Where the records below show a line containing "Social Good (890, 87)", start copying; end with the line containing "Child Development (114, 408)", and copy it too.

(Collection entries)
'''
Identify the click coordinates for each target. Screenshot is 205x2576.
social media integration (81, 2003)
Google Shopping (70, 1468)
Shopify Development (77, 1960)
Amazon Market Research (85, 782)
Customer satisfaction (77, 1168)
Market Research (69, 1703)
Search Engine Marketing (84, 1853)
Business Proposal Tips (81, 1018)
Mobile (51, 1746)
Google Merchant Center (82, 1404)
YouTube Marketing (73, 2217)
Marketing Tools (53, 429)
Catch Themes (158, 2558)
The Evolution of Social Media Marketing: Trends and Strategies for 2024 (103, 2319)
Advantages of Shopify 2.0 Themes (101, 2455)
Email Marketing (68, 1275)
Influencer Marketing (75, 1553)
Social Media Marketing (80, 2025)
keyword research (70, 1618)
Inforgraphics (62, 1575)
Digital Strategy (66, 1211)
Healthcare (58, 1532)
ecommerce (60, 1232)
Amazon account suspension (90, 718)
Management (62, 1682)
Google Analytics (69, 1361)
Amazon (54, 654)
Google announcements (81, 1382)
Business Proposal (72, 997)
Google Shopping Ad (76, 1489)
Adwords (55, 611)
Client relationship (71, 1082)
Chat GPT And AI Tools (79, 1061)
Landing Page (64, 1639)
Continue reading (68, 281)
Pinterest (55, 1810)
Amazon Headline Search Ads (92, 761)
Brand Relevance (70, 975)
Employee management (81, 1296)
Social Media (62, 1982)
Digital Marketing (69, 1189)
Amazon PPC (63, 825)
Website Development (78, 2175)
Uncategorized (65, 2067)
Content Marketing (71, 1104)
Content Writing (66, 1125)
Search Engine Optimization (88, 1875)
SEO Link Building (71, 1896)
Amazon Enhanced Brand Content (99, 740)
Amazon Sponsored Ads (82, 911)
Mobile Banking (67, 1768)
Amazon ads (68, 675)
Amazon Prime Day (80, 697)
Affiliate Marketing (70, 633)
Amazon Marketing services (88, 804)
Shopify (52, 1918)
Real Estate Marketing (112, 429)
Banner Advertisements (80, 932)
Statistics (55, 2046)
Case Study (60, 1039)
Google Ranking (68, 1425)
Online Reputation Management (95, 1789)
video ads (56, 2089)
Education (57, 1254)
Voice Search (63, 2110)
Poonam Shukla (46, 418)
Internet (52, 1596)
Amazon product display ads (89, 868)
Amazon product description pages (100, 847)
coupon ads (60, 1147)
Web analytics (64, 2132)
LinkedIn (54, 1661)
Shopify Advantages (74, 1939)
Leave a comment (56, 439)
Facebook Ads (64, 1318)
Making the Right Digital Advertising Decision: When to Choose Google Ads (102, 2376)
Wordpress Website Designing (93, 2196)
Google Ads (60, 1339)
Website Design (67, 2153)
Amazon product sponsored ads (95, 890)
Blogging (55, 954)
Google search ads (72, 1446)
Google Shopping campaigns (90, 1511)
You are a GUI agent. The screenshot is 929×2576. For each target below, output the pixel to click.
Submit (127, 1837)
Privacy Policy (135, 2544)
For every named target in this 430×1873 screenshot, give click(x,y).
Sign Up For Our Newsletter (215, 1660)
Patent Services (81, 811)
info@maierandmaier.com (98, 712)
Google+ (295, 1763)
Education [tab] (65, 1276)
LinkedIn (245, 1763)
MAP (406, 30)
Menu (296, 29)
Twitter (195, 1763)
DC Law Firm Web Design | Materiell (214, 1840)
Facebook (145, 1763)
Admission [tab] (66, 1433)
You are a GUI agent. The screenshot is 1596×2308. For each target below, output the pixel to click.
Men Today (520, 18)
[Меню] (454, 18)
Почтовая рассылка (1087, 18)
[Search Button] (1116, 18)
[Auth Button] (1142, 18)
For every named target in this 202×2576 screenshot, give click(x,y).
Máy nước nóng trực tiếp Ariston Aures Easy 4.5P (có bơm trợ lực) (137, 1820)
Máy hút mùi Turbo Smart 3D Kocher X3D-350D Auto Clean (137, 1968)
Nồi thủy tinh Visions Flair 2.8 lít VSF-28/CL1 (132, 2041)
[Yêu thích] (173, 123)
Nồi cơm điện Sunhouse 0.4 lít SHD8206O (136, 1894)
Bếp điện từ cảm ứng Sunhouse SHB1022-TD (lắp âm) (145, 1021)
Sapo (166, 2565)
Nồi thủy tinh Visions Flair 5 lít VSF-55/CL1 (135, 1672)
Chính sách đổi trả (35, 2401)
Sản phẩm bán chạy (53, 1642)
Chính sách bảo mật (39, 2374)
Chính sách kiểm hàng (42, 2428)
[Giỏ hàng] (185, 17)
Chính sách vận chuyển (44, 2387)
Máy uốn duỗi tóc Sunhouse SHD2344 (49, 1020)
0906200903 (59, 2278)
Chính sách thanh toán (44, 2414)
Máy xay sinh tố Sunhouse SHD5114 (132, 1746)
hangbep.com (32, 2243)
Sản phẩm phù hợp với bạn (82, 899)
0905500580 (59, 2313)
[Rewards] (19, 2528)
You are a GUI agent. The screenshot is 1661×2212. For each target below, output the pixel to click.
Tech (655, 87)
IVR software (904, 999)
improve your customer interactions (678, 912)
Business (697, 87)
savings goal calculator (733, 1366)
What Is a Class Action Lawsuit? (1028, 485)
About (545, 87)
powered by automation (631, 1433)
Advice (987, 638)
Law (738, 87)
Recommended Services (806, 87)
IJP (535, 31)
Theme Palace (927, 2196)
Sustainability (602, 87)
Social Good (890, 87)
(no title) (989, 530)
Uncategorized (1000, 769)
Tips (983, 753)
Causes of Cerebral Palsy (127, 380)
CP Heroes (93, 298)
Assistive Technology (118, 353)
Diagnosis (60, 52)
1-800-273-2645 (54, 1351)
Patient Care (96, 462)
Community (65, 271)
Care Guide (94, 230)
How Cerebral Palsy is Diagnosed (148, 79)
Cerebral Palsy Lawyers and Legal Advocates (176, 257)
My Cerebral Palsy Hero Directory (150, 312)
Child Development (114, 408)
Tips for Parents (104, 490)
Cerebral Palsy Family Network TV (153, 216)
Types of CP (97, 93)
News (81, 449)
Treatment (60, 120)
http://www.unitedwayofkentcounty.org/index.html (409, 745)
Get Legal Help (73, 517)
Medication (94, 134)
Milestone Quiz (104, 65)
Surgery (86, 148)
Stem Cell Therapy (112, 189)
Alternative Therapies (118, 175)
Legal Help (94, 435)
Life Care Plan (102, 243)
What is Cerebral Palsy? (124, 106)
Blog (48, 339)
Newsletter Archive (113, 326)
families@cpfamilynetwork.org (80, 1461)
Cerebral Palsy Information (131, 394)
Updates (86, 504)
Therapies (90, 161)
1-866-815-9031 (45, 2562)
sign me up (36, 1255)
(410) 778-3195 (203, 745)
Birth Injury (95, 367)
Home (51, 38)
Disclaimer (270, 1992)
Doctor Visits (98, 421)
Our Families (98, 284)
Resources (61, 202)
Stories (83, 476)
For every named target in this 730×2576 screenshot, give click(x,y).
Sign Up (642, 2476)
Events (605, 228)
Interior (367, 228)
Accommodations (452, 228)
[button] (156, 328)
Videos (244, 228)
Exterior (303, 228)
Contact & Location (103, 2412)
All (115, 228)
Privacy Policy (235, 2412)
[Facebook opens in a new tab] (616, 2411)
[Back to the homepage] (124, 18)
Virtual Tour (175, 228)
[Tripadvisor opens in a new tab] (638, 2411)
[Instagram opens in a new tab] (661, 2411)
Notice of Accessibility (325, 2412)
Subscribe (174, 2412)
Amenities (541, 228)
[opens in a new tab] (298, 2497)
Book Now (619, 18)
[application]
'''
• **Output below**:
Social Good (890, 87)
(no title) (989, 530)
Uncategorized (1000, 769)
Tips (983, 753)
Causes of Cerebral Palsy (127, 380)
CP Heroes (93, 298)
Assistive Technology (118, 353)
Diagnosis (60, 52)
1-800-273-2645 (54, 1351)
Patient Care (96, 462)
Community (65, 271)
Care Guide (94, 230)
How Cerebral Palsy is Diagnosed (148, 79)
Cerebral Palsy Lawyers and Legal Advocates (176, 257)
My Cerebral Palsy Hero Directory (150, 312)
Child Development (114, 408)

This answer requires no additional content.